## What you have to do:
Text in the records must be reproduced exactly, and pictures must be skipped.

[[ Source data open ]]

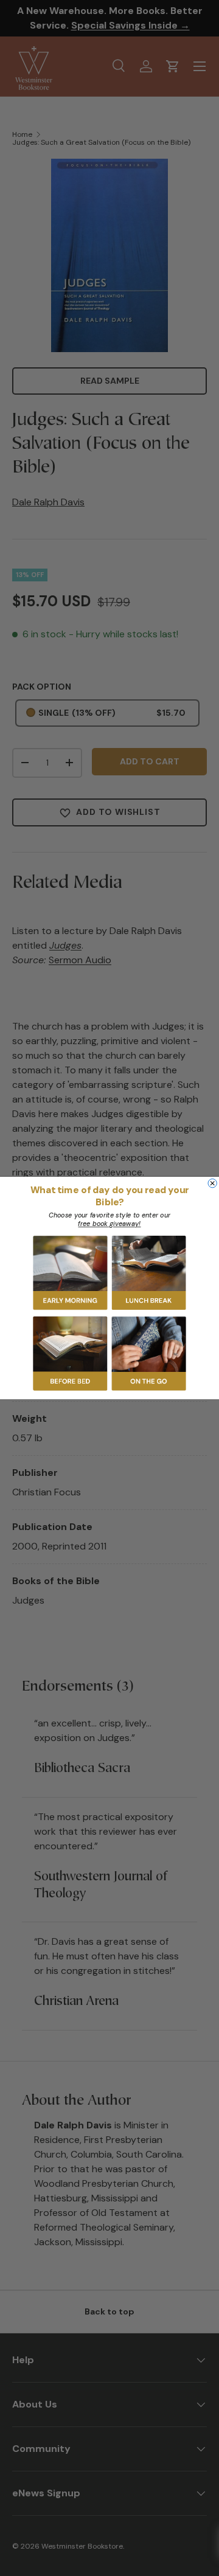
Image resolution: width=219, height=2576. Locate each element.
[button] (70, 1273)
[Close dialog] (212, 1183)
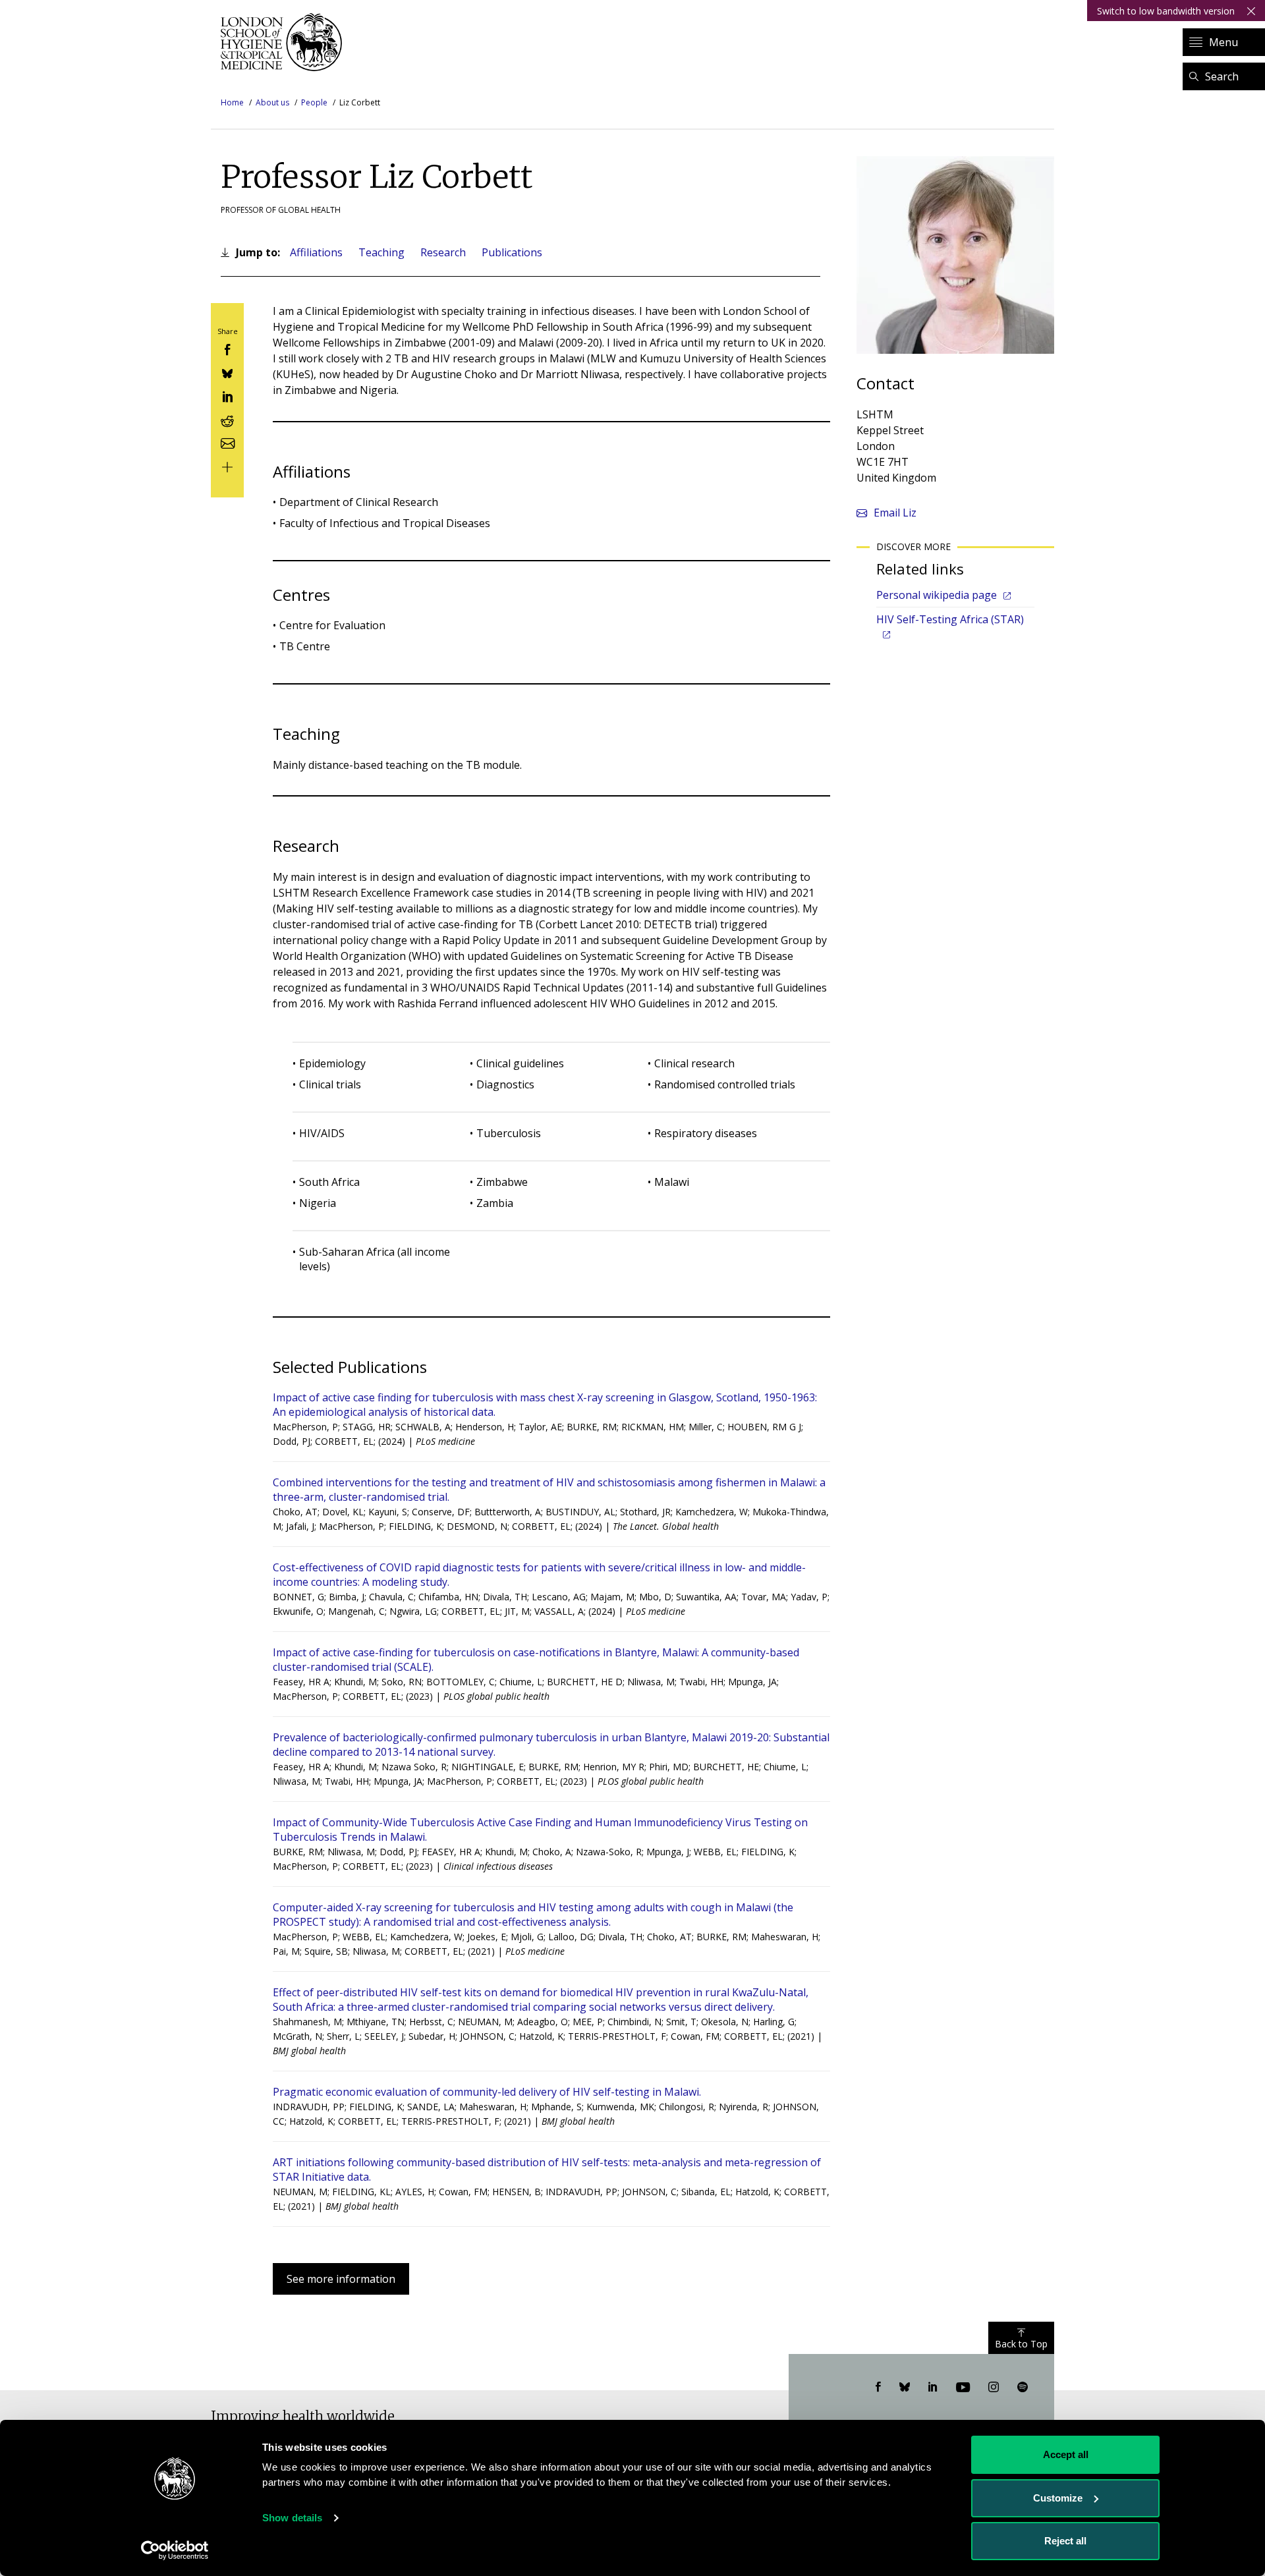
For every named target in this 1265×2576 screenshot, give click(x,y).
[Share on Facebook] (227, 348)
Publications (512, 252)
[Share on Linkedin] (227, 395)
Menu (1223, 42)
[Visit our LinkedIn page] (933, 2387)
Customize (1057, 2498)
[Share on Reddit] (227, 418)
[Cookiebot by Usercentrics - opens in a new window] (175, 2550)
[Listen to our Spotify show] (1022, 2387)
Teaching (381, 252)
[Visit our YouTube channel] (963, 2387)
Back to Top (1021, 2344)
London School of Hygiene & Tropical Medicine (285, 42)
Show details (292, 2517)
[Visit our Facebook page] (878, 2387)
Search (1222, 76)
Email (895, 512)
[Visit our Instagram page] (993, 2387)
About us (272, 102)
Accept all (1065, 2454)
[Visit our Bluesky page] (904, 2387)
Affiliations (316, 252)
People (314, 102)
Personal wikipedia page (936, 595)
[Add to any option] (227, 465)
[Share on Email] (227, 442)
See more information (341, 2279)
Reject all (1065, 2540)
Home (232, 102)
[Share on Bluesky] (227, 371)
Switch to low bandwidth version (1166, 11)
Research (443, 252)
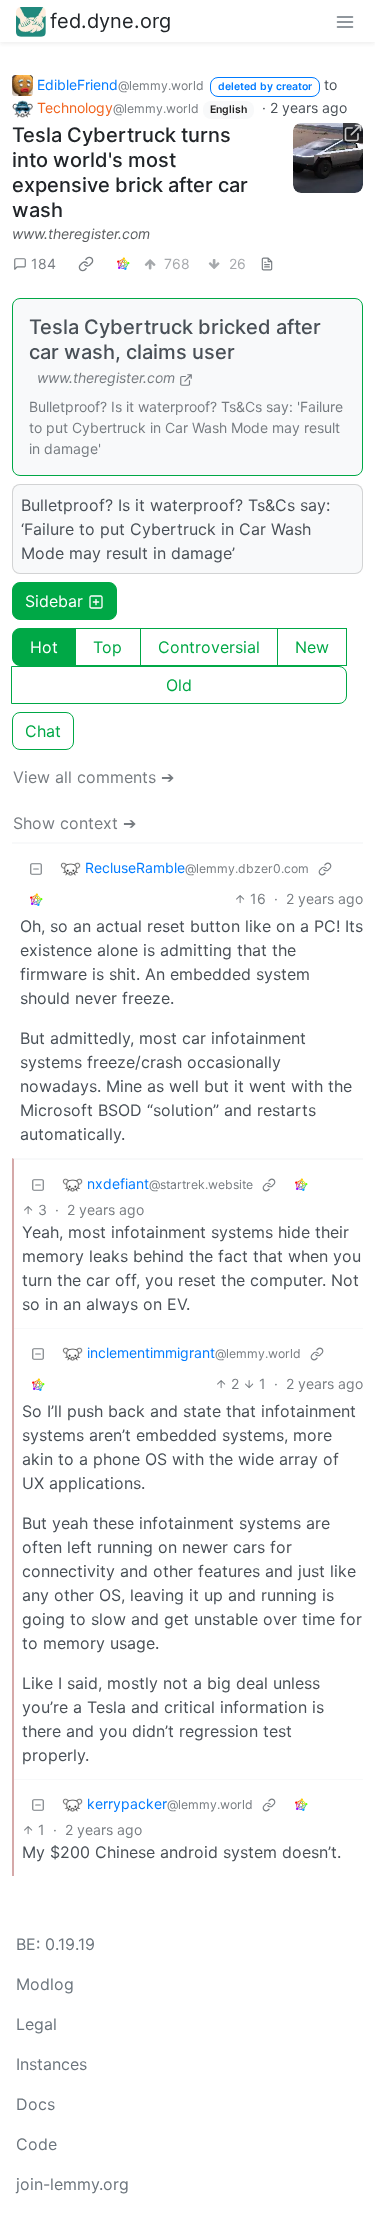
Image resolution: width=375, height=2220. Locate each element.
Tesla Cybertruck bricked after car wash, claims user (175, 339)
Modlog (45, 1984)
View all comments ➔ (93, 777)
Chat (43, 731)
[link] (86, 263)
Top (107, 647)
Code (36, 2144)
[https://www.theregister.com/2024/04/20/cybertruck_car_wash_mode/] (328, 158)
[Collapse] (36, 867)
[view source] (267, 263)
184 (43, 263)
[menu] (345, 21)
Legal (36, 2024)
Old (179, 685)
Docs (35, 2104)
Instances (51, 2064)
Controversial (209, 647)
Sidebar (54, 601)
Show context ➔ (74, 823)
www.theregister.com (81, 233)
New (312, 647)
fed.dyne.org (110, 21)
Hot (44, 647)
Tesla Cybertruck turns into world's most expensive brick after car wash (130, 172)
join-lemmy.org (72, 2184)
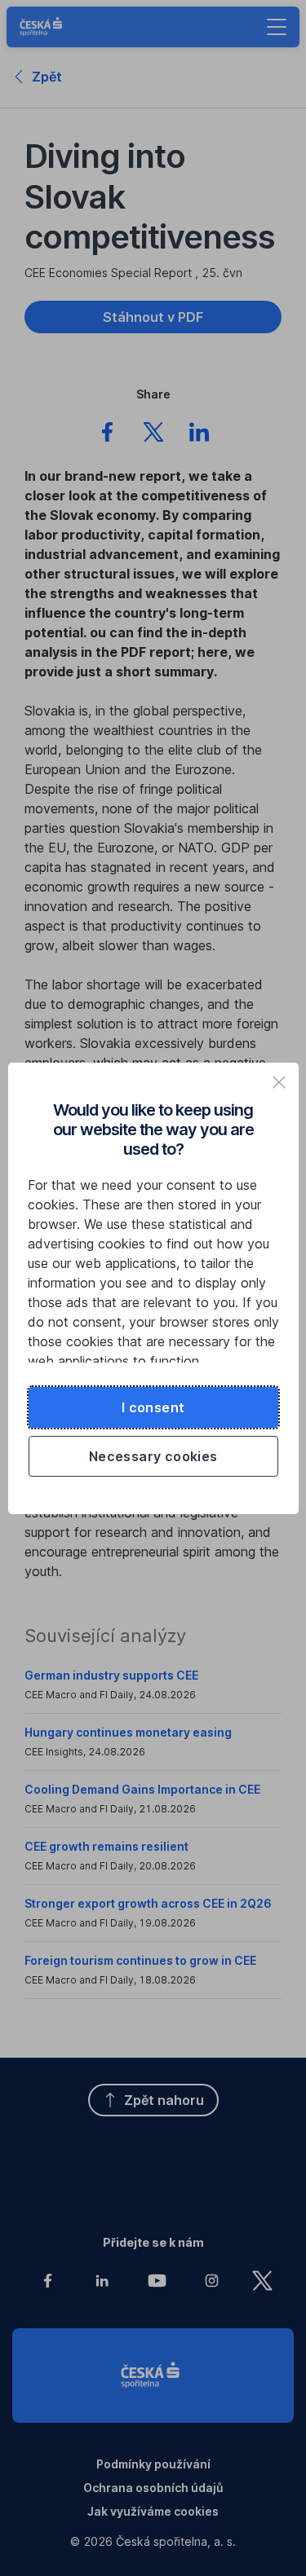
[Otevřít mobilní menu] (276, 27)
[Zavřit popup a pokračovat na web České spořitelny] (279, 1082)
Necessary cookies (153, 1456)
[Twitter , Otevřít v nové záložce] (153, 434)
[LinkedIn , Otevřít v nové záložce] (199, 434)
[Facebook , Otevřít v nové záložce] (108, 434)
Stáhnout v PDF (153, 317)
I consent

[[ Source data closed ]]

## Task solution:
Image resolution: width=219, height=2576. Locate each element.
[button] (70, 1273)
[Close dialog] (212, 1183)
For every named target in this 1265×2576 screenshot, give click(x,y).
[Share on Facebook] (227, 348)
Publications (512, 252)
[Share on Linkedin] (227, 395)
Menu (1223, 42)
[Visit our LinkedIn page] (933, 2387)
Customize (1057, 2498)
[Share on Reddit] (227, 418)
[Cookiebot by Usercentrics - opens in a new window] (175, 2550)
[Listen to our Spotify show] (1022, 2387)
Teaching (381, 252)
[Visit our YouTube channel] (963, 2387)
Back to Top (1021, 2344)
London School of Hygiene & Tropical Medicine (285, 42)
Show details (292, 2517)
[Visit our Facebook page] (878, 2387)
Search (1222, 76)
Email (895, 512)
[Visit our Instagram page] (993, 2387)
About us (272, 102)
Accept all (1065, 2454)
[Visit our Bluesky page] (904, 2387)
Affiliations (316, 252)
People (314, 102)
Personal wikipedia page (936, 595)
[Add to any option] (227, 465)
[Share on Email] (227, 442)
See more information (341, 2279)
Reject all (1065, 2540)
Home (232, 102)
[Share on Bluesky] (227, 371)
Switch to low bandwidth version (1166, 11)
Research (443, 252)
Image resolution: width=375, height=2220. Locate each element.
Tesla Cybertruck bricked after car wash, claims user (175, 339)
Modlog (45, 1984)
View all comments ➔ (93, 777)
Chat (43, 731)
[link] (86, 263)
Top (107, 647)
Code (36, 2144)
[https://www.theregister.com/2024/04/20/cybertruck_car_wash_mode/] (328, 158)
[Collapse] (36, 867)
[view source] (267, 263)
184 (43, 263)
[menu] (345, 21)
Legal (36, 2024)
Old (179, 685)
Docs (35, 2104)
Instances (51, 2064)
Controversial (209, 647)
Sidebar (54, 601)
Show context ➔ (74, 823)
www.theregister.com (81, 233)
New (312, 647)
fed.dyne.org (110, 21)
Hot (44, 647)
Tesla Cybertruck turns into world's most expensive brick after car wash (130, 172)
join-lemmy.org (72, 2184)
[Otevřít mobilní menu] (276, 27)
[Zavřit popup a pokračovat na web České spořitelny] (279, 1082)
Necessary cookies (153, 1456)
[Twitter , Otevřít v nové záložce] (153, 434)
[LinkedIn , Otevřít v nové záložce] (199, 434)
[Facebook , Otevřít v nové záložce] (108, 434)
Stáhnout v PDF (153, 317)
I consent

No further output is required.